The Religion and Society Program promotes interdisciplinary reflection that critically examines religious and social life. With “the religious” and “the social” as its two areas of focus, the program equips doctoral students with theoretical resources and diverse perspectives that enhance and deepen their theological studies and Christian practices in church and society. These areas of study are important for structuring the program’s conceptual field and its comprehensive exams.
The faculty of the program bring a variety of perspectives and expertise in:
Seminary and University Scholarship
Doctoral students are expected to learn from disciplines of the university, even as they focus those disciplines for distinctive concerns and contexts of Christian theological traditions. This program not only enables scholarship at the Seminary to sustain its own community of research into religious and social issues, it also serves as a liaison between the Seminary and Princeton University and, on occasion between the Seminary and other nearby institutions.
U.S. and International Scholarship
The dual focus on religion and society, and its distinctive interdisciplinary work, has traditionally made the Religion and Society Program an important resource for international as well as U.S. scholars.

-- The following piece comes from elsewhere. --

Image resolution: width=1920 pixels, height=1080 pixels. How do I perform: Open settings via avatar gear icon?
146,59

The PhD program places a high value
on a functioning diversity of scholars from this country and from abroad, who come together to reflect critically on issues of justice and peace, and on human differences that are not only religious, social, and theological, but also cultural, political, and economic.
The Religion and Society Program has traditionally sought to fuse rigorous reflection with social criticism and prophetic discourse.

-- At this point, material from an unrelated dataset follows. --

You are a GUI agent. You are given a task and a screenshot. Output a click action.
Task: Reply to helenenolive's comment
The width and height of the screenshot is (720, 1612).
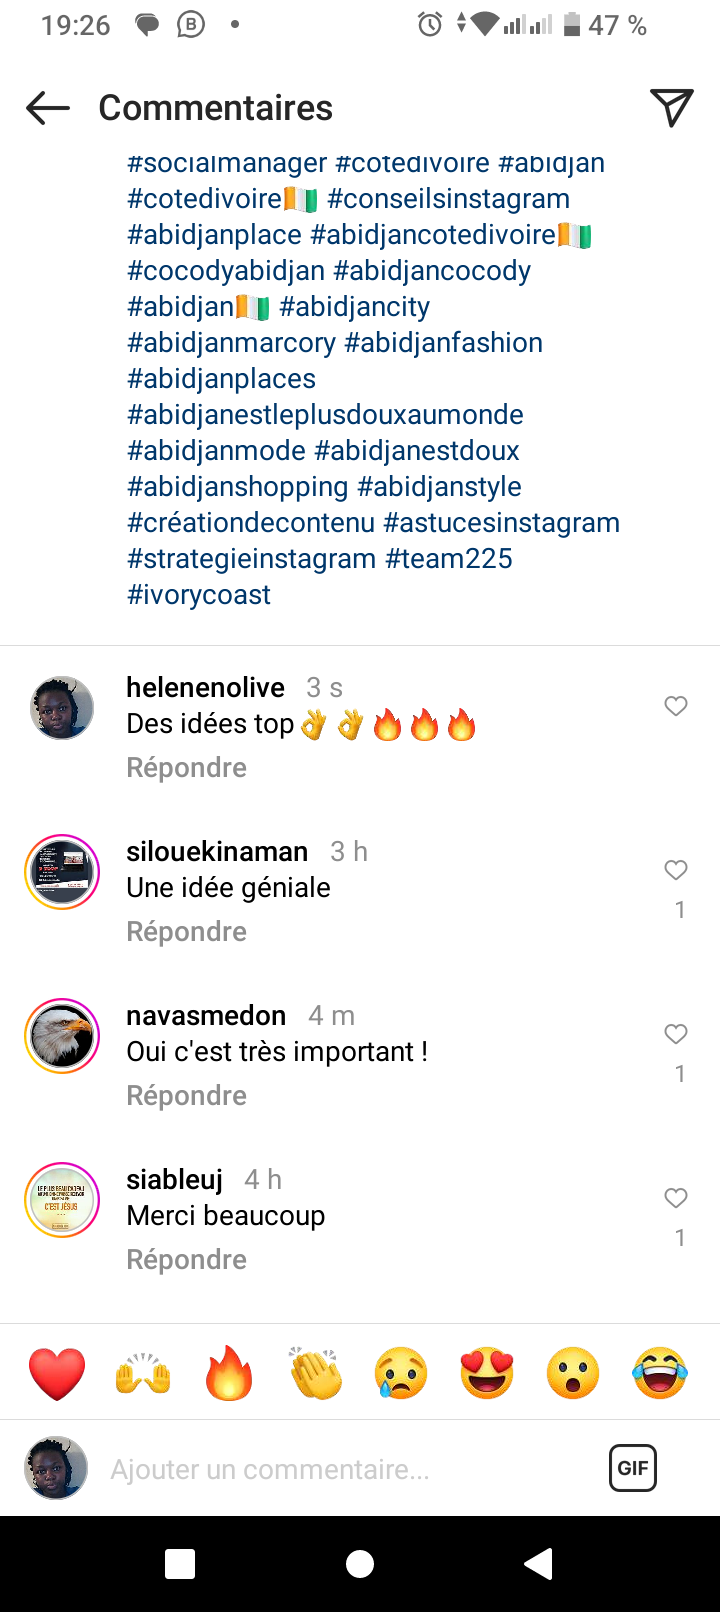(x=186, y=768)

Seminars Offered by Religion and Society Program Faculty
Critical Issues in the History of Religions
The American Jeremiad: American Religion in Cultural Context
Methods in Theological and Religious Studies
Aquinas on Law and the Virtues
Race, Racism, and Religion in America
The interdisciplinary ethos of the Religion and Society Program is structured for doctoral students around four comprehensive exams, usually toward the end of the second year of residence. One of these exams should be selected by examinees as their “theory and methods exam,” in which they include special attention to theoretical and methodological options and debates pertinent to that exam.
The first two exams enable disciplined attention to the areas of study, which set the conceptual field of religion and society. The third exam in ethics is required because analysis of the moral life, and ethical reflection upon it, has been a key site wherein religious and social themes often intersect in theological studies and Christian practice. The fourth exam enables students to focus research and thinking about their dissertations. These exams are “qualifying” exams in that they certify readiness to proceed to the dissertation proposal and writing phases of the program.
“One of the biggest lessons I learned was how to be charitable to views other than my own. Christian charity was shown to me, not just in the readings for class, but from the professors, and the Seminary community.”